**WORK INSTRUCTIONS**. Among the lines of data below, reproduce only those from the one with "Task: Click the blue letter label 'A.'" through the one with "Viewport: 1193px width, 1008px height.", exactly as they stand, both ends included.

—————

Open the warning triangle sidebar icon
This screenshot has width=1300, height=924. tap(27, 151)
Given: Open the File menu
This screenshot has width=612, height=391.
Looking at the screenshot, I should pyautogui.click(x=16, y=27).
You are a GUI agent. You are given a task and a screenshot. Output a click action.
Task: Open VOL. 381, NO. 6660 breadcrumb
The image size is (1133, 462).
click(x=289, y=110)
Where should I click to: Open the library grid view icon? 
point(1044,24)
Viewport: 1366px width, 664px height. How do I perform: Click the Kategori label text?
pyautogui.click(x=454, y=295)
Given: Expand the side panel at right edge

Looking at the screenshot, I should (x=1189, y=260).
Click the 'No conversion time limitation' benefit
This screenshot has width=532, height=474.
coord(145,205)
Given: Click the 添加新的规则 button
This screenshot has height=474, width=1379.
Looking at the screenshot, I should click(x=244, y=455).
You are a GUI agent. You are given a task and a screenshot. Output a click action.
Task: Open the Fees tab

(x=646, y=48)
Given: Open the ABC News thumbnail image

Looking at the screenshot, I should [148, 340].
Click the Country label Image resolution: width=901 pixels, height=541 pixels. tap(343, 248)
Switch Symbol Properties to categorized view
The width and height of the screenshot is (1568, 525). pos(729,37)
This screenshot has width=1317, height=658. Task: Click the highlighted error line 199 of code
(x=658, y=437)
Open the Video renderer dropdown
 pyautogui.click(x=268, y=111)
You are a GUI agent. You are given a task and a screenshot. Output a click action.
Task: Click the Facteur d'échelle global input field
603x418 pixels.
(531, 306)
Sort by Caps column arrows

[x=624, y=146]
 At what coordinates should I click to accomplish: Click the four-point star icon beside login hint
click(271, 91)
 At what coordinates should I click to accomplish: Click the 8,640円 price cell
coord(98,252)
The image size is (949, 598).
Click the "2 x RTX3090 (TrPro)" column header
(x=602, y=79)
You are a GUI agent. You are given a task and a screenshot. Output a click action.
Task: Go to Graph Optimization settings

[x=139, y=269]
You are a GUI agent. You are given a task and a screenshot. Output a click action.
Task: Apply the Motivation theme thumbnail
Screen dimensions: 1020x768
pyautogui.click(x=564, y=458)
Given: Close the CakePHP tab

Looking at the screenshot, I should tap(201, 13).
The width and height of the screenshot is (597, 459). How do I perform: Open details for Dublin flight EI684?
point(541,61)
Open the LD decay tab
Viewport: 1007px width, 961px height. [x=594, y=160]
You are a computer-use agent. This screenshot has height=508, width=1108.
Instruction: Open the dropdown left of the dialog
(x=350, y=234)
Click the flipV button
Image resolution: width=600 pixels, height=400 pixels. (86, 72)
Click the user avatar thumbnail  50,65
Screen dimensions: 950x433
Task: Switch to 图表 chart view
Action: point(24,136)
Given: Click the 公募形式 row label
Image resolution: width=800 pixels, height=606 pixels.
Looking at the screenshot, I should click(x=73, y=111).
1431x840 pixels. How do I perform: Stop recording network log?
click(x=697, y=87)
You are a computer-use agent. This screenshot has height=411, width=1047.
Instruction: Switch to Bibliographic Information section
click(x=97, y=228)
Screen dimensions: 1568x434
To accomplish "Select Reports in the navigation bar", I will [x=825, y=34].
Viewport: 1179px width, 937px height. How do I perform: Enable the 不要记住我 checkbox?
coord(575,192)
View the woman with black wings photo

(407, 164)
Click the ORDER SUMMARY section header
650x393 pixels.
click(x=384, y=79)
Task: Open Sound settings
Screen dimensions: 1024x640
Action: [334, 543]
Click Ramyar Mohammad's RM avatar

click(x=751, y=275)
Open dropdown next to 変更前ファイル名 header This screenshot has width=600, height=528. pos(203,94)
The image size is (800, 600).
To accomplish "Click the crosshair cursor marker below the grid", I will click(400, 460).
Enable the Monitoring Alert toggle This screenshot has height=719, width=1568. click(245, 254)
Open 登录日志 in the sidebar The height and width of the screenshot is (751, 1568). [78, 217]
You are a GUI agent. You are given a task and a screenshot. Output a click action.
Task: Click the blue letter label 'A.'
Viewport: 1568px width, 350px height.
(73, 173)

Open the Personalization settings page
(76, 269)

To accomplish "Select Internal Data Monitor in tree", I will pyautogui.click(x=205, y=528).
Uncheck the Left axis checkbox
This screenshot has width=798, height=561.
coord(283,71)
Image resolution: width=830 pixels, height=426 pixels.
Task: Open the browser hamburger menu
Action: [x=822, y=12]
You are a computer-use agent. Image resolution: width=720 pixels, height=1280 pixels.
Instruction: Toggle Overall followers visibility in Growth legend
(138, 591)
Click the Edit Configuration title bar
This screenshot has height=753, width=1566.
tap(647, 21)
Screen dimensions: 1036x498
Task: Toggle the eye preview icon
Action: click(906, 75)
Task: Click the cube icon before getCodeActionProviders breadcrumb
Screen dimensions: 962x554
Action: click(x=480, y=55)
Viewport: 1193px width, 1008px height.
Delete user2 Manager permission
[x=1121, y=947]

—————

**WRITTEN REPLY**.
Task: Click the blue letter label 'A.'
Viewport: 1568px width, 350px height.
(73, 173)

Open the Personalization settings page
(76, 269)

To accomplish "Select Internal Data Monitor in tree", I will pyautogui.click(x=205, y=528).
Uncheck the Left axis checkbox
This screenshot has width=798, height=561.
coord(283,71)
Image resolution: width=830 pixels, height=426 pixels.
Task: Open the browser hamburger menu
Action: [x=822, y=12]
You are a computer-use agent. Image resolution: width=720 pixels, height=1280 pixels.
Instruction: Toggle Overall followers visibility in Growth legend
(138, 591)
Click the Edit Configuration title bar
This screenshot has height=753, width=1566.
tap(647, 21)
Screen dimensions: 1036x498
Task: Toggle the eye preview icon
Action: click(906, 75)
Task: Click the cube icon before getCodeActionProviders breadcrumb
Screen dimensions: 962x554
Action: click(x=480, y=55)
Viewport: 1193px width, 1008px height.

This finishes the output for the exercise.